Extracted data entries:
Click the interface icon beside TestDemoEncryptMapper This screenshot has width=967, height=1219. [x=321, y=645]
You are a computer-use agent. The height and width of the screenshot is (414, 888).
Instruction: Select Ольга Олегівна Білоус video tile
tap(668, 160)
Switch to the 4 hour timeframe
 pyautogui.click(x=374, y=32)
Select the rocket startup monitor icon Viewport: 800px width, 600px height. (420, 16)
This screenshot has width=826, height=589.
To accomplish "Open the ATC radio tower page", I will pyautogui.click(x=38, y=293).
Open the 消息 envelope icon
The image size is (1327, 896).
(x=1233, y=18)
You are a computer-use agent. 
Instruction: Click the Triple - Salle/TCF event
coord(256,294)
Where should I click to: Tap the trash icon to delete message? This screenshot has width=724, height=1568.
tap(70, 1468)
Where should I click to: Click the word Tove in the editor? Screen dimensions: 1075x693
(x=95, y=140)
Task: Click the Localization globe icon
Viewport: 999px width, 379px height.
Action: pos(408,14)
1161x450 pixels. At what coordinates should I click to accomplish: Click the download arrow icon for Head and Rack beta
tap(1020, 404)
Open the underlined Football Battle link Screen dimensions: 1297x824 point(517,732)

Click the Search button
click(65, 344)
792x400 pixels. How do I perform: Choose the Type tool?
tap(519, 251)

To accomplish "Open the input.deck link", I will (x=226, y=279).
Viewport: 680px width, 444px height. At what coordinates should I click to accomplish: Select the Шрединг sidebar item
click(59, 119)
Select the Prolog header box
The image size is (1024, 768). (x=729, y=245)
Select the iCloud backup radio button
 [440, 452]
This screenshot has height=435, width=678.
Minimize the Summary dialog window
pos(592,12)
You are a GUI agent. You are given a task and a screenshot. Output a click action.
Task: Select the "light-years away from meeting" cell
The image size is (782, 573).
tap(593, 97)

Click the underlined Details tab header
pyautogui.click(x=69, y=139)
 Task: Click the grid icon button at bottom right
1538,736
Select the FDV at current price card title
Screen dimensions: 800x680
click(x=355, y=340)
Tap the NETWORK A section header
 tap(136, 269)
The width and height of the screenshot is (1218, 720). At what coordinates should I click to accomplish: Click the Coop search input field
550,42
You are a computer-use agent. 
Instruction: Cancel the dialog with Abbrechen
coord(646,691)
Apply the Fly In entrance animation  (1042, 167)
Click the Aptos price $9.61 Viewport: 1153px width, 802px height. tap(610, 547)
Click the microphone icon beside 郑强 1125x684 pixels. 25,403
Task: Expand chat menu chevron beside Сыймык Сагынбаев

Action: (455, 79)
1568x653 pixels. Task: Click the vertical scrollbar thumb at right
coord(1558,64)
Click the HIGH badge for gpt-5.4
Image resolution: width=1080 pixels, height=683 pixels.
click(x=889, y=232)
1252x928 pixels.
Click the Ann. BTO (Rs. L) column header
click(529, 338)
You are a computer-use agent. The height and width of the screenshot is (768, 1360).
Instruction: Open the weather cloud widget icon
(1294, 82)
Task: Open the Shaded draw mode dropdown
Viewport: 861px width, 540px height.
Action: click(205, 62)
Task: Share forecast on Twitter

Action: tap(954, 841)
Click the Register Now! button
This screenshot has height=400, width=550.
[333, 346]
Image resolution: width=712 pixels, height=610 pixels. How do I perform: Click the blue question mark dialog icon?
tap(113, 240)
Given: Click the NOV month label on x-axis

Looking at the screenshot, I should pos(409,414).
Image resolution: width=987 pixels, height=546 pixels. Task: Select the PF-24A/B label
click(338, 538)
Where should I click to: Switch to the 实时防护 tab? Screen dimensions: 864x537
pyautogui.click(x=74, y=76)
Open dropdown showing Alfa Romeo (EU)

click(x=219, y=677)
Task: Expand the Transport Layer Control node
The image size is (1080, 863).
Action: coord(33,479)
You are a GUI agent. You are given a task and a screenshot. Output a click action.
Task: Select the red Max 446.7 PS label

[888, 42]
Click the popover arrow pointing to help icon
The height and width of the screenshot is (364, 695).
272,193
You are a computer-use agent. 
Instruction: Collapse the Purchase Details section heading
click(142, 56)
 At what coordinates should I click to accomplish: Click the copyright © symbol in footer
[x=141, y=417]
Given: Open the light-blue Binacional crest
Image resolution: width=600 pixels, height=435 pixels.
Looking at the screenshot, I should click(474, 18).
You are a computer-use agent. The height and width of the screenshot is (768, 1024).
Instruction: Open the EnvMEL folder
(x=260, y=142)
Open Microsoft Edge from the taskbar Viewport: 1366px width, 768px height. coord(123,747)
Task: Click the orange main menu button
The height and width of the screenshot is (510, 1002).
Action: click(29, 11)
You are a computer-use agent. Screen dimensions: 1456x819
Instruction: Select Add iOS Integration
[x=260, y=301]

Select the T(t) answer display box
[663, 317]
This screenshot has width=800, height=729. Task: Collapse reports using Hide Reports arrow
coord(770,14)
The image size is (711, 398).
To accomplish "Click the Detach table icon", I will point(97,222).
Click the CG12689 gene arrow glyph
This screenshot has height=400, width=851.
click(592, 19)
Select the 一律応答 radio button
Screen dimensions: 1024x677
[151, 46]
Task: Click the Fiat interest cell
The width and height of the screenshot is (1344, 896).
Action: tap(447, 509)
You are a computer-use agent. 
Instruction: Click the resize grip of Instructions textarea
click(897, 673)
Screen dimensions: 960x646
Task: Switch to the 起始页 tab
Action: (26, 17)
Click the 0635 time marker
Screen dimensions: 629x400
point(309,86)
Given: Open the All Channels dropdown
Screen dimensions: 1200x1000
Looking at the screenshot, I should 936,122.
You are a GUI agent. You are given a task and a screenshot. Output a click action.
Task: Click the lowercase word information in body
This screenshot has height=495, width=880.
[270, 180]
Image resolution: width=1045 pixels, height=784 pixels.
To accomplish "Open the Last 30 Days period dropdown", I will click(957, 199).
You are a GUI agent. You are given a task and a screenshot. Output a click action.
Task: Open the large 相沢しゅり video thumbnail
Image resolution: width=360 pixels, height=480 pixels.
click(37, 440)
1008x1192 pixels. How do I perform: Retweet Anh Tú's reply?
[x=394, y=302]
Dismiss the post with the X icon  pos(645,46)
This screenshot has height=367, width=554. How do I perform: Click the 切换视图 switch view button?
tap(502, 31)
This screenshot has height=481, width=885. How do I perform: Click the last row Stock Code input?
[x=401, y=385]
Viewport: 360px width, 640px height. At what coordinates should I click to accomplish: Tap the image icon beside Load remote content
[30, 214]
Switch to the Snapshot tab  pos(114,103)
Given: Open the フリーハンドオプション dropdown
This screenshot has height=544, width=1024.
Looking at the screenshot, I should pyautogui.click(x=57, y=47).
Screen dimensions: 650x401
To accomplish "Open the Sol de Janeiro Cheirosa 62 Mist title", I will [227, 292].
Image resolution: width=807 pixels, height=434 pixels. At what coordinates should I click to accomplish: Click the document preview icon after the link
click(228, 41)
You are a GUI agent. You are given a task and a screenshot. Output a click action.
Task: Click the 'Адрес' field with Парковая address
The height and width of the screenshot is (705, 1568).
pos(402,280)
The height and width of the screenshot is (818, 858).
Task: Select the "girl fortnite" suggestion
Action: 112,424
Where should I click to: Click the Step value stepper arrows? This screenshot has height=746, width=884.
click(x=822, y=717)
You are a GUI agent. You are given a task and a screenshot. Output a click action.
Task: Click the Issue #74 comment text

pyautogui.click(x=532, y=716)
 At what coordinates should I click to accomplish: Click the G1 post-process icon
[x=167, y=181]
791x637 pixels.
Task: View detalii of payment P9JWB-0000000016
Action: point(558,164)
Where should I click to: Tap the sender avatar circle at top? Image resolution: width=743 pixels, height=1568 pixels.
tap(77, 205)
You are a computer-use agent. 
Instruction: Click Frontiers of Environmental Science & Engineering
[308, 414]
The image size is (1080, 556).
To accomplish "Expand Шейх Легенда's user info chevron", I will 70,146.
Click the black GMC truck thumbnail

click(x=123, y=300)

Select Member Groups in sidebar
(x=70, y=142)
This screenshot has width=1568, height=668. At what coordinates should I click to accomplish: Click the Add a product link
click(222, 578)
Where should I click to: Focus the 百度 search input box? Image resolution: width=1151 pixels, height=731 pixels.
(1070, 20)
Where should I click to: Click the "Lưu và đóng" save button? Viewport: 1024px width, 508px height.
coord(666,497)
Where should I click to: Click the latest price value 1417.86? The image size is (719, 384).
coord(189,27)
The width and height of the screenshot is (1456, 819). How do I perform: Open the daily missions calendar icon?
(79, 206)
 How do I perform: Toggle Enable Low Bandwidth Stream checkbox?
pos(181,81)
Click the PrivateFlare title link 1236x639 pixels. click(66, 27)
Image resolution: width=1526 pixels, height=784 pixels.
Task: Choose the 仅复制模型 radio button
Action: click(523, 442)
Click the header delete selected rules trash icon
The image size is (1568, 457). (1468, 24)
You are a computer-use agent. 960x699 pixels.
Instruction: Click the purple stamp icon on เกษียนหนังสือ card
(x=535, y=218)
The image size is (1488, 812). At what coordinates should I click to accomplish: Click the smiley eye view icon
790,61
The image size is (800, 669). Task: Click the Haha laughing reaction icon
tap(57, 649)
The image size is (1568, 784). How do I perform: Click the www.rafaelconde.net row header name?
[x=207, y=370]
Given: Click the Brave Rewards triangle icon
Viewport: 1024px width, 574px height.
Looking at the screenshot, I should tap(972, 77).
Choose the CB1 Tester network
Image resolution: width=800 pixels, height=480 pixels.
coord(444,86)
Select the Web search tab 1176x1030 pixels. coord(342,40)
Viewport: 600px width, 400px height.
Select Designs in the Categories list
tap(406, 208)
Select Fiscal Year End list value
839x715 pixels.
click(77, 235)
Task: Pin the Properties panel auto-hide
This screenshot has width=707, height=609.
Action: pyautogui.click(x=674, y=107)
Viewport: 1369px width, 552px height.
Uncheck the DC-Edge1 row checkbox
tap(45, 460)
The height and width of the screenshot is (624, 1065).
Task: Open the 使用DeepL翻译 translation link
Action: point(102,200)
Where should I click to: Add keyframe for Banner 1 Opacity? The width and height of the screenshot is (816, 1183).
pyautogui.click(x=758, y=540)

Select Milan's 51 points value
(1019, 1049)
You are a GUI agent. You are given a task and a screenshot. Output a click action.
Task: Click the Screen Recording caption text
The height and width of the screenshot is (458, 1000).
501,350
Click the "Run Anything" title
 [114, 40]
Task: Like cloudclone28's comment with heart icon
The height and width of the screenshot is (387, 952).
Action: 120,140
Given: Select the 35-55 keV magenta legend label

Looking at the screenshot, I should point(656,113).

WORK TO COMPLETE: From the records above, pull out each line that has "cell".

TASK OUTPUT:
Task: Select the "light-years away from meeting" cell
Task: Click the Fiat interest cell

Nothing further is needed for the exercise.